Short task:
Put every line of the listing below into a JSON list of strings, with one string per line and blank lines omitted.

Working data:
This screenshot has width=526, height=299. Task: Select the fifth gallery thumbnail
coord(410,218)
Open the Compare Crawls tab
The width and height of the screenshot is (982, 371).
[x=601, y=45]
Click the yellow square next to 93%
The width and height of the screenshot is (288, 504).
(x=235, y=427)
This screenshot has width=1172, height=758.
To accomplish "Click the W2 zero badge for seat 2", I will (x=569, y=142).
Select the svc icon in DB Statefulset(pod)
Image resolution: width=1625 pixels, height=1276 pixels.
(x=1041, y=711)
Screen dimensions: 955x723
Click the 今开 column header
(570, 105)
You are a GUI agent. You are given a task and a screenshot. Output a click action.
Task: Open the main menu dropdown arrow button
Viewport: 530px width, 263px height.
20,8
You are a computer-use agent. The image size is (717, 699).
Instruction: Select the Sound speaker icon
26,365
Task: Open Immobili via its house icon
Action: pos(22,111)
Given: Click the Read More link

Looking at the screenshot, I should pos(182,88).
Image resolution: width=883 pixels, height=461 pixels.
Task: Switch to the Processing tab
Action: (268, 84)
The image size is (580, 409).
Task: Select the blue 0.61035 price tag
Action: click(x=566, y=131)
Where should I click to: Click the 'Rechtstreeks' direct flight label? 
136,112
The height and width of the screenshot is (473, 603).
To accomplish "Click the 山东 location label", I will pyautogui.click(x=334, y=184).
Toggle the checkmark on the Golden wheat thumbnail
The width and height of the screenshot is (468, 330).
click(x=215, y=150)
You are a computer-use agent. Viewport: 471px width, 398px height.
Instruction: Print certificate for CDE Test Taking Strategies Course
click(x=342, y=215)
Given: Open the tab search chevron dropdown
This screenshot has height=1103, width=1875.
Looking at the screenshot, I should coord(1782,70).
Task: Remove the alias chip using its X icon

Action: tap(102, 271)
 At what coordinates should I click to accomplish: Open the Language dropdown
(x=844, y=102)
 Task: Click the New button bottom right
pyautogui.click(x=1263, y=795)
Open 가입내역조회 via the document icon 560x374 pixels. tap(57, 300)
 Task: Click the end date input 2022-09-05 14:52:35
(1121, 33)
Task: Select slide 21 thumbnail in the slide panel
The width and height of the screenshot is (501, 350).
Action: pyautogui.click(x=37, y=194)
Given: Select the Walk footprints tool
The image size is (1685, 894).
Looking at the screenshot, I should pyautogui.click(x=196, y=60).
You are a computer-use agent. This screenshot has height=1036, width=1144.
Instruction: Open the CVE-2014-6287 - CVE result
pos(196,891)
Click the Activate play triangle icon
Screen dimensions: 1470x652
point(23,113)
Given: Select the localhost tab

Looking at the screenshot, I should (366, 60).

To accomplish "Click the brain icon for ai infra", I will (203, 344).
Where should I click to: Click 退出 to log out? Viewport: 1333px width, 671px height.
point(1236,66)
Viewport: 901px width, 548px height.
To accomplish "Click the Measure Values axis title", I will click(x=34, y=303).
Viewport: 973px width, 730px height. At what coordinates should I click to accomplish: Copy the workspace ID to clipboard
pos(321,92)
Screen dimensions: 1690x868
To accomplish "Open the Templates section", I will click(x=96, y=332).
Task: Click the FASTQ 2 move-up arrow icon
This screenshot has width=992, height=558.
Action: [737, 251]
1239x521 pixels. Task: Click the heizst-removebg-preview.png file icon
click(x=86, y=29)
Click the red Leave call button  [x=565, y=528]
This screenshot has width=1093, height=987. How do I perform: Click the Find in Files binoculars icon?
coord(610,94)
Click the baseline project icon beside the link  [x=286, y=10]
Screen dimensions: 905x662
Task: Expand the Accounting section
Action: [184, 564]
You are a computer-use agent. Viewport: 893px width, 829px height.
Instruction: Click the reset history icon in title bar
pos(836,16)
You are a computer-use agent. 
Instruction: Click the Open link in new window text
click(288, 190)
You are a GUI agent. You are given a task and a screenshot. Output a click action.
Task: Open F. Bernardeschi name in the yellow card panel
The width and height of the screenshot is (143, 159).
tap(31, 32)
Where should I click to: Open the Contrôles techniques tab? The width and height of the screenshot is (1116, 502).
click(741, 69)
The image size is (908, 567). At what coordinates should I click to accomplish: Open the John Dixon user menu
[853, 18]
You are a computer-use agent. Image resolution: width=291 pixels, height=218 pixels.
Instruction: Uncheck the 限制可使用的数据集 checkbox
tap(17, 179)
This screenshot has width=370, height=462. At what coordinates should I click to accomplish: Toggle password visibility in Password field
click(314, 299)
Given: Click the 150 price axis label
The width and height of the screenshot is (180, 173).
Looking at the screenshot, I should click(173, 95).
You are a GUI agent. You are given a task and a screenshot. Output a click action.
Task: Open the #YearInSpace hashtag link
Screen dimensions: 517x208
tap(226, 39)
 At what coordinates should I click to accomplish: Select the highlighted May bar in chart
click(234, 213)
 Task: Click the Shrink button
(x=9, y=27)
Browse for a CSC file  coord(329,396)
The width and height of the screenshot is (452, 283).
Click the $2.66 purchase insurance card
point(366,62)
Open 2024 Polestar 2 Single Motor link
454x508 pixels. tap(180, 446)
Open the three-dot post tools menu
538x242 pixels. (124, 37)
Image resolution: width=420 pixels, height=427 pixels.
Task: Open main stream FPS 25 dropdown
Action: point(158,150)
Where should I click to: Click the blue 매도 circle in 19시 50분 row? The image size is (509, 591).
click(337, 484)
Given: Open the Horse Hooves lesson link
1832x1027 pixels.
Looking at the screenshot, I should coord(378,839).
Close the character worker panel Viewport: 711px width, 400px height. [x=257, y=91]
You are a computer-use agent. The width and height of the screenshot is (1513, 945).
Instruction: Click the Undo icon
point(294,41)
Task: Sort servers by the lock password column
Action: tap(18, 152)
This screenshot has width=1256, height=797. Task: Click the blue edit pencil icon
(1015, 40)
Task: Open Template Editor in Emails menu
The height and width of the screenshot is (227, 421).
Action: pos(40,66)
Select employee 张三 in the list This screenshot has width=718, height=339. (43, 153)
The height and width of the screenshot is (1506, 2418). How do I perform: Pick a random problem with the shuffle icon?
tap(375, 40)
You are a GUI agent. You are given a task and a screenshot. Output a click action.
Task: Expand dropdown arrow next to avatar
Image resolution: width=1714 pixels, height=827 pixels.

Result below:
[
  "This screenshot has width=526, height=299. Task: Select the fifth gallery thumbnail",
  "coord(410,218)",
  "Open the Compare Crawls tab",
  "The width and height of the screenshot is (982, 371).",
  "[x=601, y=45]",
  "Click the yellow square next to 93%",
  "The width and height of the screenshot is (288, 504).",
  "(x=235, y=427)",
  "This screenshot has width=1172, height=758.",
  "To accomplish \"Click the W2 zero badge for seat 2\", I will (x=569, y=142).",
  "Select the svc icon in DB Statefulset(pod)",
  "Image resolution: width=1625 pixels, height=1276 pixels.",
  "(x=1041, y=711)",
  "Screen dimensions: 955x723",
  "Click the 今开 column header",
  "(570, 105)",
  "You are a GUI agent. You are given a task and a screenshot. Output a click action.",
  "Task: Open the main menu dropdown arrow button",
  "Viewport: 530px width, 263px height.",
  "20,8",
  "You are a computer-use agent. The image size is (717, 699).",
  "Instruction: Select the Sound speaker icon",
  "26,365",
  "Task: Open Immobili via its house icon",
  "Action: pos(22,111)",
  "Given: Click the Read More link",
  "Looking at the screenshot, I should pos(182,88).",
  "Image resolution: width=883 pixels, height=461 pixels.",
  "Task: Switch to the Processing tab",
  "Action: (268, 84)",
  "The image size is (580, 409).",
  "Task: Select the blue 0.61035 price tag",
  "Action: click(x=566, y=131)",
  "Where should I click to: Click the 'Rechtstreeks' direct flight label? ",
  "136,112",
  "The height and width of the screenshot is (473, 603).",
  "To accomplish \"Click the 山东 location label\", I will pyautogui.click(x=334, y=184).",
  "Toggle the checkmark on the Golden wheat thumbnail",
  "The width and height of the screenshot is (468, 330).",
  "click(x=215, y=150)",
  "You are a computer-use agent. Viewport: 471px width, 398px height.",
  "Instruction: Print certificate for CDE Test Taking Strategies Course",
  "click(x=342, y=215)",
  "Given: Open the tab search chevron dropdown",
  "This screenshot has height=1103, width=1875.",
  "Looking at the screenshot, I should coord(1782,70).",
  "Task: Remove the alias chip using its X icon",
  "Action: tap(102, 271)",
  " At what coordinates should I click to accomplish: Open the Language dropdown",
  "(x=844, y=102)",
  " Task: Click the New button bottom right",
  "pyautogui.click(x=1263, y=795)",
  "Open 가입내역조회 via the document icon 560x374 pixels. tap(57, 300)",
  " Task: Click the end date input 2022-09-05 14:52:35",
  "(1121, 33)",
  "Task: Select slide 21 thumbnail in the slide panel",
  "The width and height of the screenshot is (501, 350).",
  "Action: pyautogui.click(x=37, y=194)",
  "Given: Select the Walk footprints tool",
  "The image size is (1685, 894).",
  "Looking at the screenshot, I should pyautogui.click(x=196, y=60).",
  "You are a computer-use agent. This screenshot has height=1036, width=1144.",
  "Instruction: Open the CVE-2014-6287 - CVE result",
  "pos(196,891)",
  "Click the Activate play triangle icon",
  "Screen dimensions: 1470x652",
  "point(23,113)",
  "Given: Select the localhost tab",
  "Looking at the screenshot, I should (366, 60).",
  "To accomplish \"Click the brain icon for ai infra\", I will (203, 344).",
  "Where should I click to: Click 退出 to log out? Viewport: 1333px width, 671px height.",
  "point(1236,66)",
  "Viewport: 901px width, 548px height.",
  "To accomplish \"Click the Measure Values axis title\", I will click(x=34, y=303).",
  "Viewport: 973px width, 730px height. At what coordinates should I click to accomplish: Copy the workspace ID to clipboard",
  "pos(321,92)",
  "Screen dimensions: 1690x868",
  "To accomplish \"Open the Templates section\", I will click(x=96, y=332).",
  "Task: Click the FASTQ 2 move-up arrow icon",
  "This screenshot has width=992, height=558.",
  "Action: [737, 251]",
  "1239x521 pixels. Task: Click the heizst-removebg-preview.png file icon",
  "click(x=86, y=29)",
  "Click the red Leave call button  [x=565, y=528]",
  "This screenshot has width=1093, height=987. How do I perform: Click the Find in Files binoculars icon?",
  "coord(610,94)",
  "Click the baseline project icon beside the link  [x=286, y=10]",
  "Screen dimensions: 905x662",
  "Task: Expand the Accounting section",
  "Action: [184, 564]",
  "You are a computer-use agent. Viewport: 893px width, 829px height.",
  "Instruction: Click the reset history icon in title bar",
  "pos(836,16)",
  "You are a computer-use agent. ",
  "Instruction: Click the Open link in new window text",
  "click(288, 190)",
  "You are a GUI agent. You are given a task and a screenshot. Output a click action.",
  "Task: Open F. Bernardeschi name in the yellow card panel",
  "The width and height of the screenshot is (143, 159).",
  "tap(31, 32)",
  "Where should I click to: Open the Contrôles techniques tab? The width and height of the screenshot is (1116, 502).",
  "click(741, 69)",
  "The image size is (908, 567). At what coordinates should I click to accomplish: Open the John Dixon user menu",
  "[853, 18]",
  "You are a computer-use agent. Image resolution: width=291 pixels, height=218 pixels.",
  "Instruction: Uncheck the 限制可使用的数据集 checkbox",
  "tap(17, 179)",
  "This screenshot has width=370, height=462. At what coordinates should I click to accomplish: Toggle password visibility in Password field",
  "click(314, 299)",
  "Given: Click the 150 price axis label",
  "The width and height of the screenshot is (180, 173).",
  "Looking at the screenshot, I should click(173, 95).",
  "You are a GUI agent. You are given a task and a screenshot. Output a click action.",
  "Task: Open the #YearInSpace hashtag link",
  "Screen dimensions: 517x208",
  "tap(226, 39)",
  " At what coordinates should I click to accomplish: Select the highlighted May bar in chart",
  "click(234, 213)",
  " Task: Click the Shrink button",
  "(x=9, y=27)",
  "Browse for a CSC file  coord(329,396)",
  "The width and height of the screenshot is (452, 283).",
  "Click the $2.66 purchase insurance card",
  "point(366,62)",
  "Open 2024 Polestar 2 Single Motor link",
  "454x508 pixels. tap(180, 446)",
  "Open the three-dot post tools menu",
  "538x242 pixels. (124, 37)",
  "Image resolution: width=420 pixels, height=427 pixels.",
  "Task: Open main stream FPS 25 dropdown",
  "Action: point(158,150)",
  "Where should I click to: Click the blue 매도 circle in 19시 50분 row? The image size is (509, 591).",
  "click(337, 484)",
  "Given: Open the Horse Hooves lesson link",
  "1832x1027 pixels.",
  "Looking at the screenshot, I should coord(378,839).",
  "Close the character worker panel Viewport: 711px width, 400px height. [x=257, y=91]",
  "You are a computer-use agent. The width and height of the screenshot is (1513, 945).",
  "Instruction: Click the Undo icon",
  "point(294,41)",
  "Task: Sort servers by the lock password column",
  "Action: tap(18, 152)",
  "This screenshot has width=1256, height=797. Task: Click the blue edit pencil icon",
  "(1015, 40)",
  "Task: Open Template Editor in Emails menu",
  "The height and width of the screenshot is (227, 421).",
  "Action: pos(40,66)",
  "Select employee 张三 in the list This screenshot has width=718, height=339. (43, 153)",
  "The height and width of the screenshot is (1506, 2418). How do I perform: Pick a random problem with the shuffle icon?",
  "tap(375, 40)",
  "You are a GUI agent. You are given a task and a screenshot. Output a click action.",
  "Task: Expand dropdown arrow next to avatar",
  "Image resolution: width=1714 pixels, height=827 pixels."
]